> _DIRECTIONS FOR THIS TASK_: Recast the lines of the items below as a JSON list of strings, one string per line, skipping blank lines. Leave the pictures out.

> _PROVIDED RECORDS_:
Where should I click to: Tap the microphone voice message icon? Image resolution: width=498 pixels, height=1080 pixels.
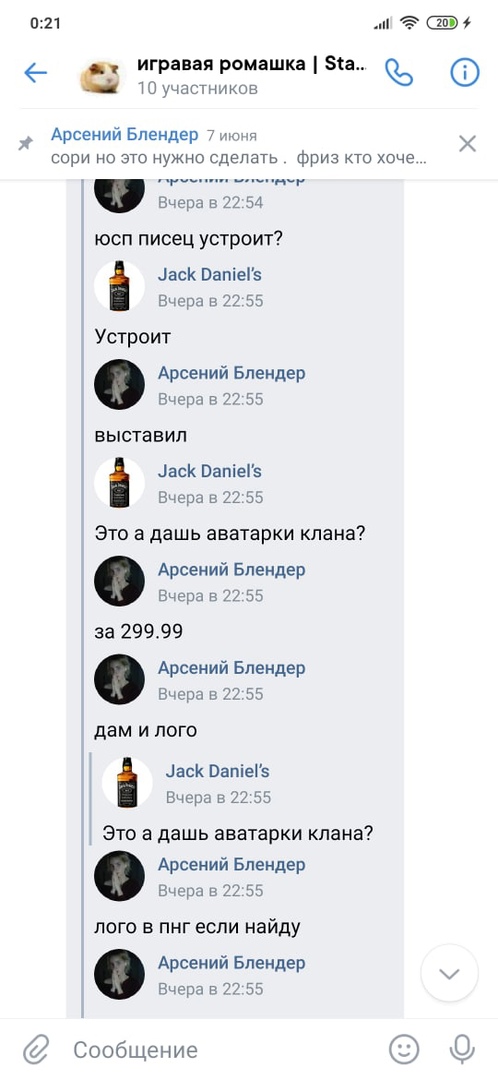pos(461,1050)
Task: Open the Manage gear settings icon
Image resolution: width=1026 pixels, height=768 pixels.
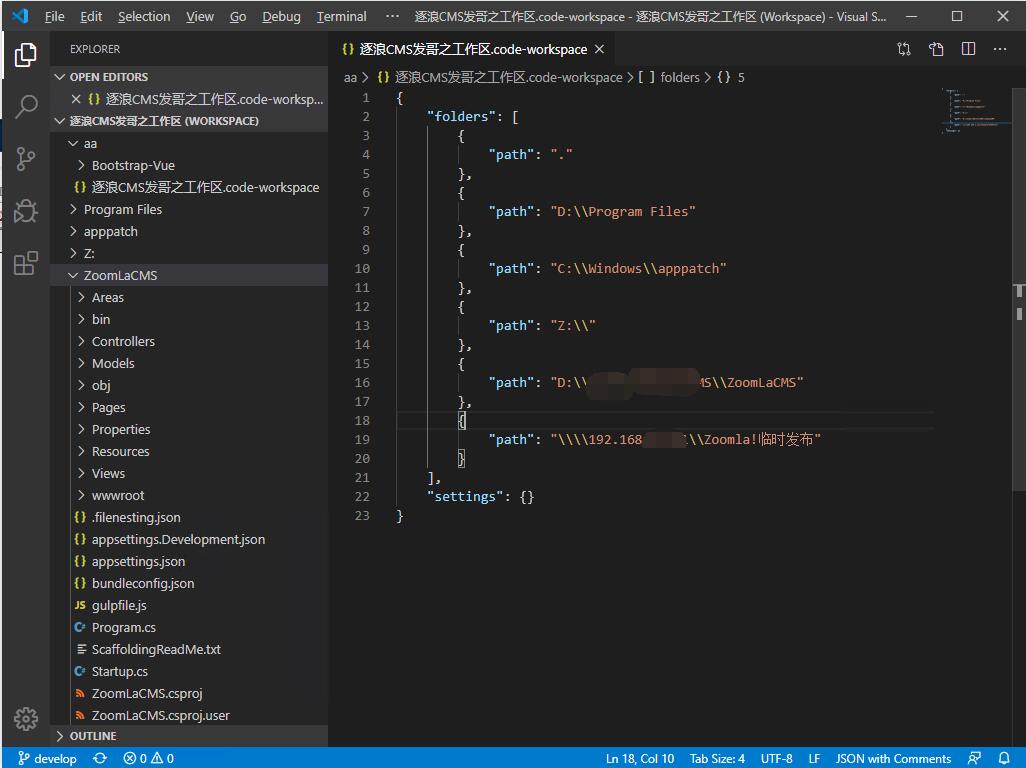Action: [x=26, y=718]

> _EXERCISE SOLUTION_:
[
  "Where should I click to: Tap the microphone voice message icon? Image resolution: width=498 pixels, height=1080 pixels.",
  "pos(461,1050)",
  "Task: Open the Manage gear settings icon",
  "Image resolution: width=1026 pixels, height=768 pixels.",
  "Action: [x=26, y=718]"
]